Moral of the story: When your predictions were wrong but your model still seems accurate, stop. Just stop. Take a deep breath. It will look like there was a black swan, or an extreme circumstance, or a violated assumption. It will look like your model would have been right, except for some fluke. And maybe that’s true.

But your predictions were wrong, and you need to update accordingly. When your predictions are wrong, you shouldn’t just patch your model: you should also downgrade the probability that you’re using the correct model.

This is one of the scarier things I learned. One of the points made by this paper was that people who value parsimony highly are more likely to defend their models to the death.
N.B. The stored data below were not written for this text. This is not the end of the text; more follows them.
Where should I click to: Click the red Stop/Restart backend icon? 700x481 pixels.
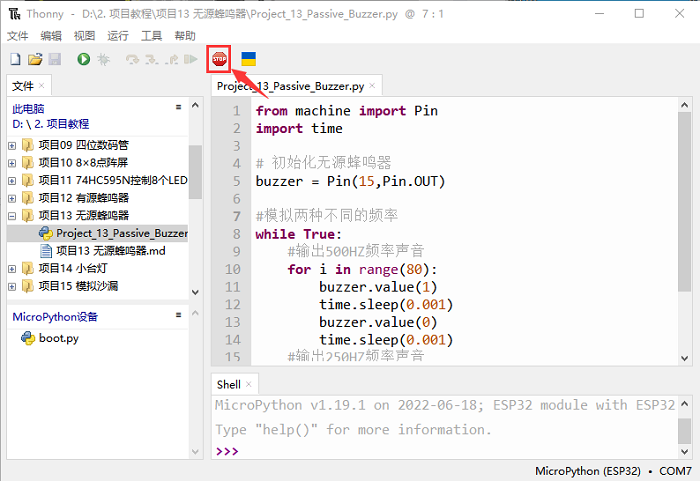219,60
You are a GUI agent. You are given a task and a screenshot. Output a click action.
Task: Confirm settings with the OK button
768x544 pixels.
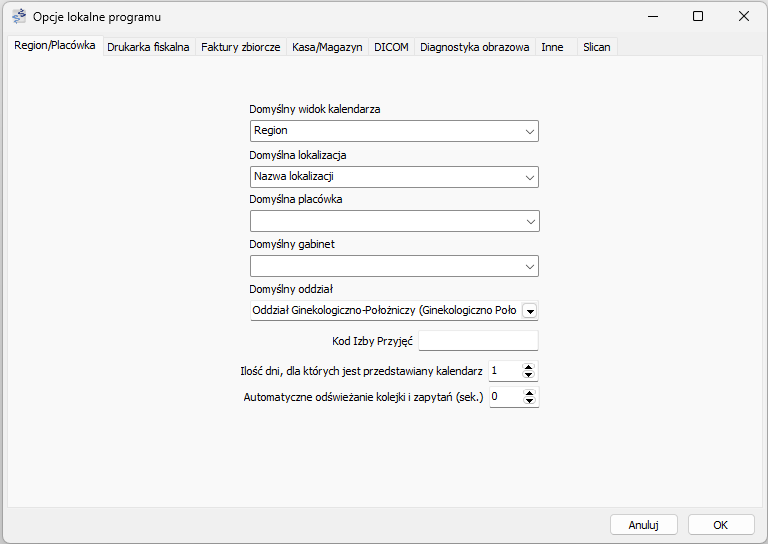720,524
This is particularly relevant to me, as I value parsimony highly and I have a lot of models that I’m known to defend.

When your model fails, you can’t just patch your model — you also have to update the probability that you should be using a different model entirely.


Discussion

This is only the tip of the iceberg: there were many smaller revelations I had while reading this book that I just don’t have time to cover.

I’ve presented a lot of these biases in absolute terms for the sake of brevity. As you might expect, the effects listed above are not binary. Seeing the actual data is illustrative.

One of the biggest reasons it’s important to see the actual studies here is because of the gap between data and interpretation. The conclusions of the psychologists might be incorrect. The data may be saying something that the authors missed.

It’s important to read experiments with an eye for alternative interpretations. Fortunately, professional psychologists are better at this than me. 95% of the alternate interpretations I cooked up were ruled out by follow-up studies in the next paragraph.

In fact, a large number of follow-up studies ruled out interpretations that hadn’t even crossed my mind. I made a little game of it: before reading the follow-up studies, I’d think up alternative interpretations. For every one that was addressed, I got a point. For every one I missed, I lost a point. (Whenever one wasn’t addressed, I went back and made sure I understood the study.)

What to read

If you have doubts about the biases mentioned above, I strongly recommend picking up this book and reading chapters corresponding to the biases that you doubt. The book rules out many alternative interpretations and will put many doubts to rest.

If you’re really serious in reducing your biases, the whole book is quite useful (except perhaps for chapters 27, 32, and 34). Even if you’ve already heard about the biases, there’s just no substitute for actual data.

If you’re already familiar with more famous biases and you’ve already read the sequences, you’d still do well to read the papers headlined in green: 2, 4, 8, 9, 12, 13, 18, 25, 26, 29, 30, 31, 33, 36, 38, 40, 42. I expect those chapters to contain the most new content for this community.

Altogether, this book was too large and dry for most people. I expect casual rationalists to be fine with high-level summaries.